→ Passage
Contents

# Contents

## Introduction

We construct an adjunction between the category of groupoids and the category of cubical sets, the left adjoint of which is the fundamental groupoid of a cubical set, and the right adjoint of which is the (cubical) nerve of a groupoid.

## Preliminaries

###### Notation

We denote the category of groupoids by $\mathsf{Grpd}$.

###### Notation

We make use throughout of the notation of category of cubes, cubical set, and cubical truncation, skeleton, and co-skeleton.

## Fundamental groupoid for 2-truncated cubical sets

###### Notation

We denote by $\Pi^{\leq 2}_{1} : \mathsf{Set}^{\square_{\leq 2}^{op}} \rightarrow \mathsf{Grpd}$ the functor defined as follows.

1) To a 2-truncated cubical set $X$, we associate the groupoid $\Pi^{\leq 2}_{1}(X)$ defined as follows.

a) The objects of $\Pi^{\leq 2}_{1}(X)$ are the 0-cubes of $X$.

b) The arrows of $\Pi^{\leq 2}_{1}(X)$ are zig-zags of 1-cubes of $X$ up to the notion of equivalence defined below, where by a zig-zag of 1-cubes of $X$ we mean, for some integer $n \geq 0$, a set of 1-cubes of $X$ whose faces match up as follows.

→ The data
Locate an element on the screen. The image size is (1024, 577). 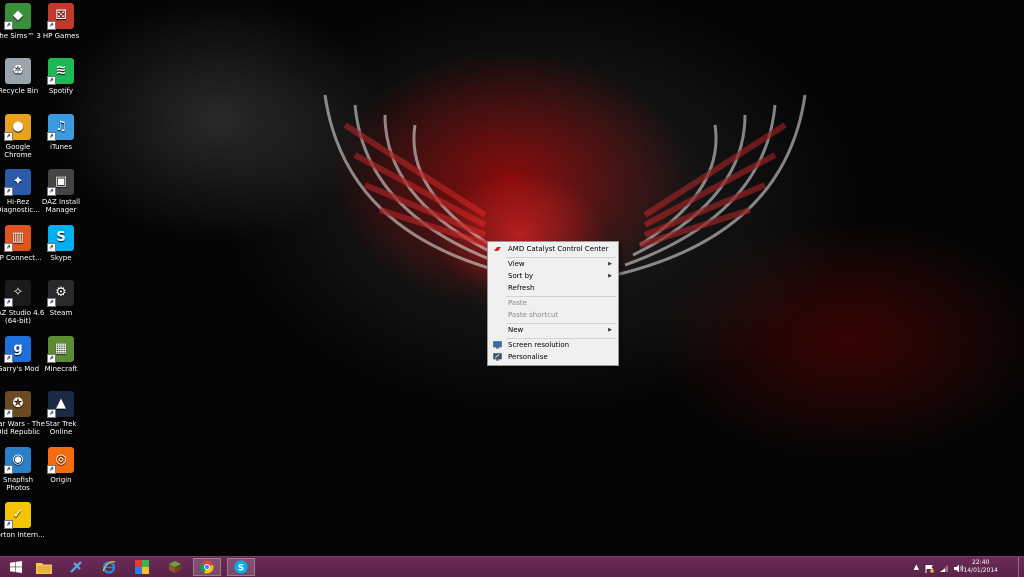
taskbar-file-explorer is located at coordinates (44, 567).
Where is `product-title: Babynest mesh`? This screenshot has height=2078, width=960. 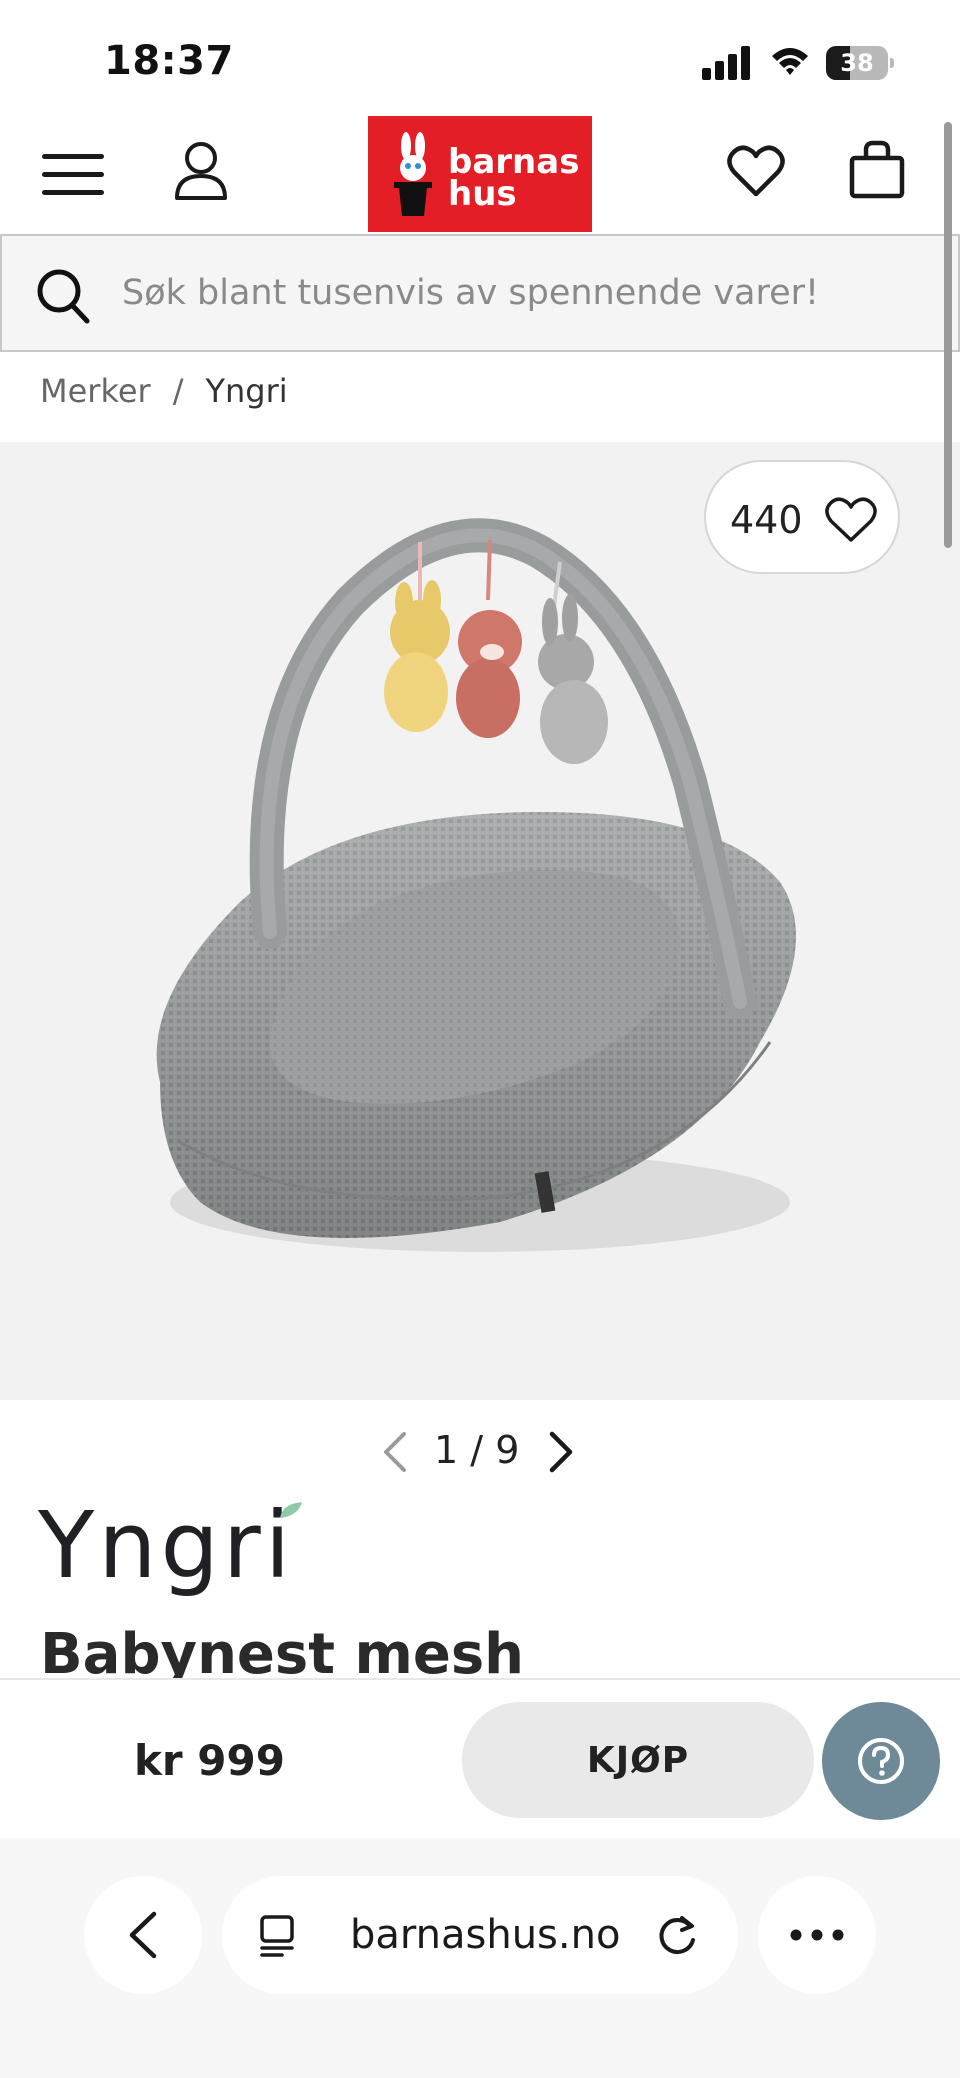
product-title: Babynest mesh is located at coordinates (282, 1650).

→ Requirement 1
List the headings of the second-level sections in the page on groupoids and cubical sets. These are the sections that sit directly under the top "Contents" heading.
→ Requirement 2
Resume the page on groupoids and cubical sets after its final sentence, continuing the definition of the fundamental groupoid of a 2-truncated cubical set.

→ Exercise response 1
Introduction
Preliminaries
Fundamental groupoid for 2-truncated cubical sets

→ Exercise response 2
$\array{ x_{0} & \overset{f_{1}}{\rightarrow} & x_{1} \overset{g_{1}}{\leftarrow} & x_{2} & \cdots & x_{2n-2} & \overset{f_{n}}{\rightarrow} & x_{2n-1} \overset{g_{n}}{\leftarrow} & x_{2n} }$

We identify a pair of zig-zags if one can be obtained from the other by a sequence of the following manipulations.

i) We may remove or add a pair of arrows (anywhere in the zig-zag) of the form

$\array{ x_{0} & \overset{f}{\rightarrow} & x_{1} & \overset{f}{\leftarrow} & x_{0} }$

or of the following form.

$\array{ x_{0} & \overset{f}{\leftarrow} & x_{1} & \overset{f}{\rightarrow} & x_{0} }$

ii) We may replace an entire zig-zag

$\array{ x_{0} & \overset{f_{1}}{\rightarrow} & x_{1} \overset{g_{1}}{\leftarrow} & x_{2} & \cdots & x_{2n-2} & \overset{f_{n}}{\rightarrow} & x_{2n-1} \overset{g_{n}}{\leftarrow} & x_{2n} }$

with a zig-zag

$\array{ x'_{0} & \overset{f'_{1}}{\rightarrow} & x'_{1} \overset{g'_{1}}{\leftarrow} & x'_{2} & \cdots & x'_{2n-2} & \overset{f'_{n}}{\rightarrow} & x'_{2n-1} \overset{g'_{n}}{\leftarrow} & x'_{2n} }$

if there is, for every $1 \leq i \leq n$, a 2-cube of $X$ whose horizontal 1-cubes are as follows

$\array{ x_{2i-2} & \overset{f_{i}}{\to} & x'_{2i-1} \\ \downarrow & & \downarrow \\ x'_{2i-2} & \underset{f'_{i}}{\to} & x'_{2i-1} }$

and there is, for every $1 \leq i \leq n$, a 2-cube of $X$ whose horizontal 1-cubes are as follows.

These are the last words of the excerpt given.